# [TRY IT]
Below are some records; copy each line in them that contains "Princess".

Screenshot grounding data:
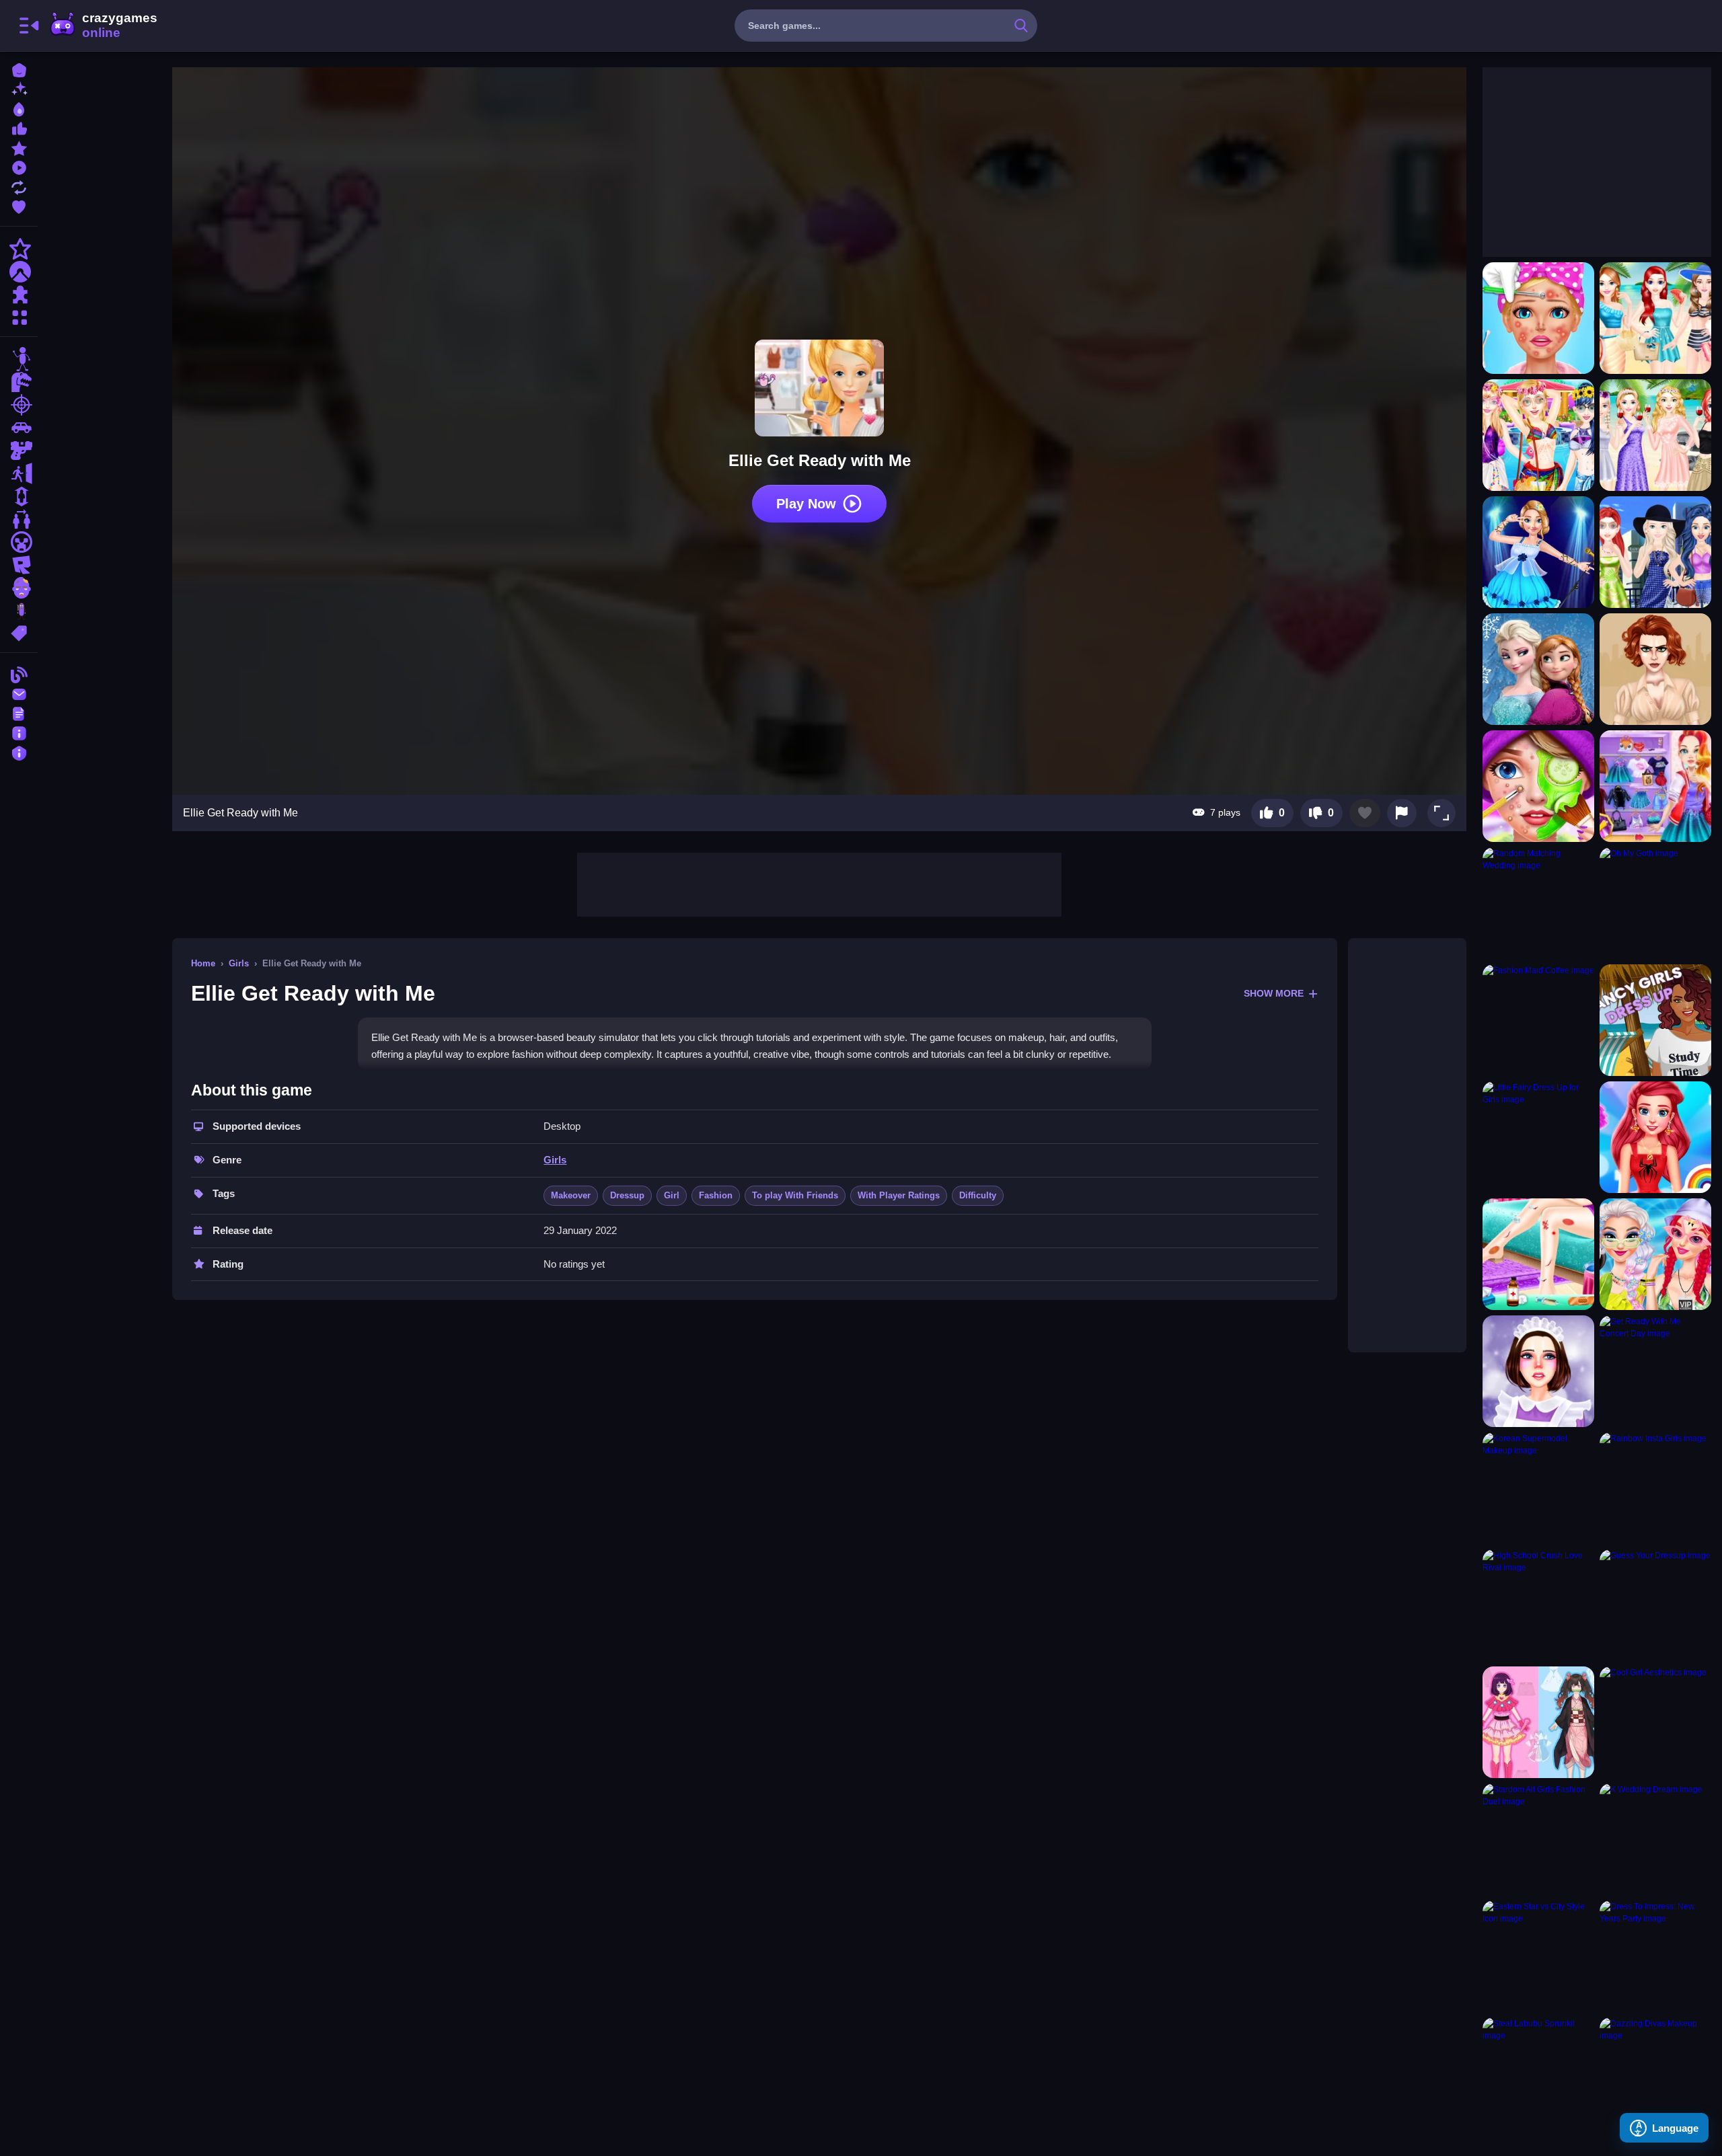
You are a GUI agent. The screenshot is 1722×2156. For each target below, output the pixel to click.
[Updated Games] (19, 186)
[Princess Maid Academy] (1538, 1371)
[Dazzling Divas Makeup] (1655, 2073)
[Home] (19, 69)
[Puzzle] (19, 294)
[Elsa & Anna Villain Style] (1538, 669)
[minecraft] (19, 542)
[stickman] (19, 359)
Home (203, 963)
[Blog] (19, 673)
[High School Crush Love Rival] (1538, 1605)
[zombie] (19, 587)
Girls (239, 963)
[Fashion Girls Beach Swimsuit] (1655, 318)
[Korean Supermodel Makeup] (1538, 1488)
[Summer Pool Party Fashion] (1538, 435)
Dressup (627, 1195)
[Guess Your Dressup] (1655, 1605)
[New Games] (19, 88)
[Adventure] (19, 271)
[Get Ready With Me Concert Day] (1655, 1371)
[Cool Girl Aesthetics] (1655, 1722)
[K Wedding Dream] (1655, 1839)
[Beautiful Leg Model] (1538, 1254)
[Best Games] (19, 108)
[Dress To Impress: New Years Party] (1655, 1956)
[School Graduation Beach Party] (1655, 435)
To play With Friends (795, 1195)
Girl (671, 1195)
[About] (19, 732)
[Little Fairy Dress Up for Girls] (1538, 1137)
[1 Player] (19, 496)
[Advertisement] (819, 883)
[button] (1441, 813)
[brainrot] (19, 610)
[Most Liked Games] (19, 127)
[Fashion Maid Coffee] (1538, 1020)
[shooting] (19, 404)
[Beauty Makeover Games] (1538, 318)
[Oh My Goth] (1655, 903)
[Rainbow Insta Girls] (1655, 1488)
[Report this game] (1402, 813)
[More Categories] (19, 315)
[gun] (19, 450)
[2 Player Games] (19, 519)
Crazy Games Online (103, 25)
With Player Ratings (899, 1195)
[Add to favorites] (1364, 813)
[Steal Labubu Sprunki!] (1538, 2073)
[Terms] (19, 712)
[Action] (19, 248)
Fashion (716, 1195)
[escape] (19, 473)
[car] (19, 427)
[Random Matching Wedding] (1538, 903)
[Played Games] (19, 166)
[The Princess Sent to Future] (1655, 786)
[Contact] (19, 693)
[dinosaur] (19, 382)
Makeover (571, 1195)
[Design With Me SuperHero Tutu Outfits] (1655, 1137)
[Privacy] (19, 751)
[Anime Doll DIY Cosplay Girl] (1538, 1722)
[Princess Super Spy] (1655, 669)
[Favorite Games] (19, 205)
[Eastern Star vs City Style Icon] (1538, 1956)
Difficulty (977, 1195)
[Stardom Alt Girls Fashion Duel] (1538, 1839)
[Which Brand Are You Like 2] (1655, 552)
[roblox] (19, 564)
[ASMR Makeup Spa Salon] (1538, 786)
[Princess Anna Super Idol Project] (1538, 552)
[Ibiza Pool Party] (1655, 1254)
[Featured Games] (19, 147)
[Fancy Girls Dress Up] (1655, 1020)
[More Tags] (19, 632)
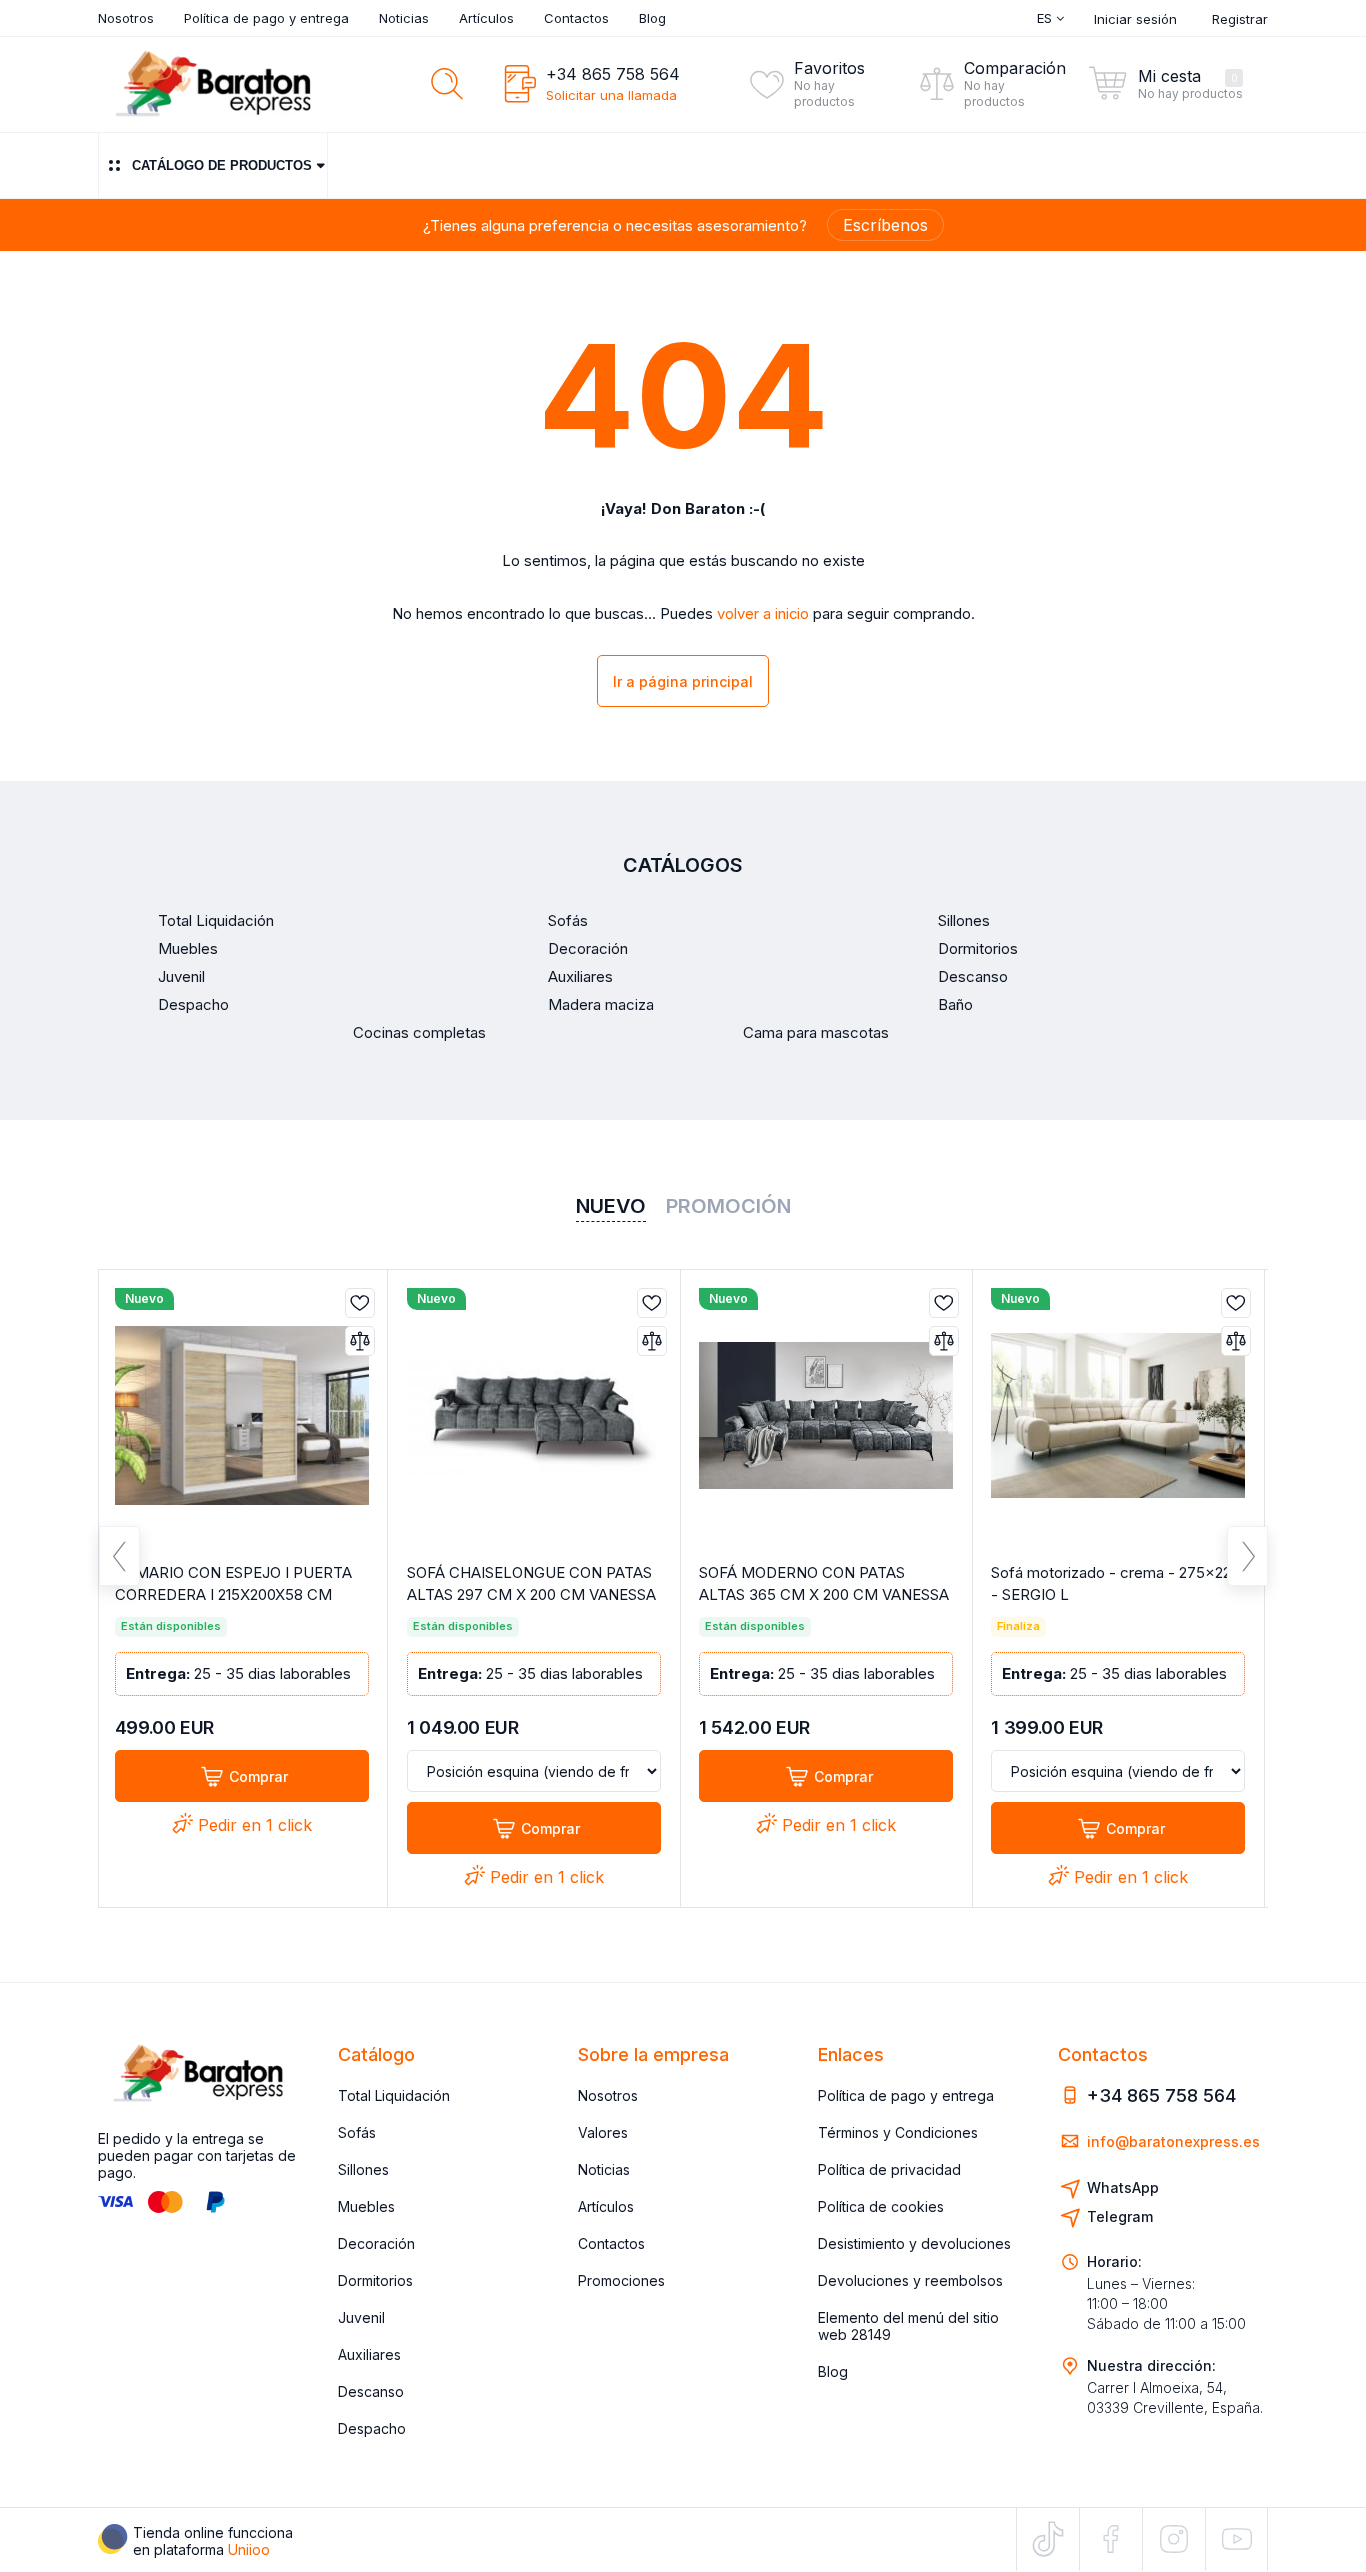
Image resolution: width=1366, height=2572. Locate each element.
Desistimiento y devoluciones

# [ANSWER FOR THE TASK]
[Princess Maid Academy] (1538, 1371)
[The Princess Sent to Future] (1655, 786)
[Princess Super Spy] (1655, 669)
[Princess Anna Super Idol Project] (1538, 552)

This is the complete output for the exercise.